## WHAT THE TASK ASKS
Reading through the lines below, count those that include the string "will"; the answer is that number and nothing else.

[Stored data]
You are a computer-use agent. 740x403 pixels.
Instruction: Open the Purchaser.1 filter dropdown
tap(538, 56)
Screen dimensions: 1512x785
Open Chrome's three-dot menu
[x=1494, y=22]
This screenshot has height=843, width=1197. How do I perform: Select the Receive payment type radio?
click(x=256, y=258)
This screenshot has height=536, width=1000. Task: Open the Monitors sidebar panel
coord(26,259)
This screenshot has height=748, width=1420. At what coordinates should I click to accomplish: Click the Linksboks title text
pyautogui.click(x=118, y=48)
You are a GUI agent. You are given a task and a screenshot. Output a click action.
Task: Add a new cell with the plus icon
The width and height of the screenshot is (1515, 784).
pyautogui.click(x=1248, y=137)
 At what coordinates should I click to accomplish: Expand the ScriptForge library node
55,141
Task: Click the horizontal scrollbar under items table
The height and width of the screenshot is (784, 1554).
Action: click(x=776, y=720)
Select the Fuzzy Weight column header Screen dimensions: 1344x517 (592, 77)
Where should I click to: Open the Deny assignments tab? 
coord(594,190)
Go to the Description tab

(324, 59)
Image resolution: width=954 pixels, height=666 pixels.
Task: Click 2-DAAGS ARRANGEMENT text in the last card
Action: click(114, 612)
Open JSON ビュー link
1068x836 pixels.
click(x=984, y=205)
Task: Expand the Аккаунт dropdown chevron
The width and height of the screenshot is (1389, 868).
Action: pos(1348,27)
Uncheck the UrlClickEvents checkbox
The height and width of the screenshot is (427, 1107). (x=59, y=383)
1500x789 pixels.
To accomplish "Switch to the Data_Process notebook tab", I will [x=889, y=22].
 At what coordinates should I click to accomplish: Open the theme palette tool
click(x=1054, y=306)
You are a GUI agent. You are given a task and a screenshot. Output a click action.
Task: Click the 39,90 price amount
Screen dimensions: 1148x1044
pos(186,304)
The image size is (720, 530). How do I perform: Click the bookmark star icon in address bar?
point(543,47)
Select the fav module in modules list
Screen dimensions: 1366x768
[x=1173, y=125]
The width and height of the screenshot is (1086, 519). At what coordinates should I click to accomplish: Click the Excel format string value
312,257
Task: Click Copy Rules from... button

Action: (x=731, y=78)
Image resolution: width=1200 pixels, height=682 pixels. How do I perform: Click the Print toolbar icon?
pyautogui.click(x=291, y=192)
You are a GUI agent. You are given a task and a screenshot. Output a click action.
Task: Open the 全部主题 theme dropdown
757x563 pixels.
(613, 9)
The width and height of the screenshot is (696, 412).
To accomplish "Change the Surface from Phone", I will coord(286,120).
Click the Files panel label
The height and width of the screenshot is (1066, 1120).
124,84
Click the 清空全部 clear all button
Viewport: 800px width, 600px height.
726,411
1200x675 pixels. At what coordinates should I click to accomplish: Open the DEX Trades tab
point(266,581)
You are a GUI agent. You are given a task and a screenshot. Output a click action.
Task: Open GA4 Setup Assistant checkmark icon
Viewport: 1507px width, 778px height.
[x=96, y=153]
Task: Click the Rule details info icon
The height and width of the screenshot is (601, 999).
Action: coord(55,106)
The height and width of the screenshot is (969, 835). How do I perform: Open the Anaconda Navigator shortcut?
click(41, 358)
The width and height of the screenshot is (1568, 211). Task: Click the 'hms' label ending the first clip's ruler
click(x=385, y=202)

## RESULT OF THE TASK
2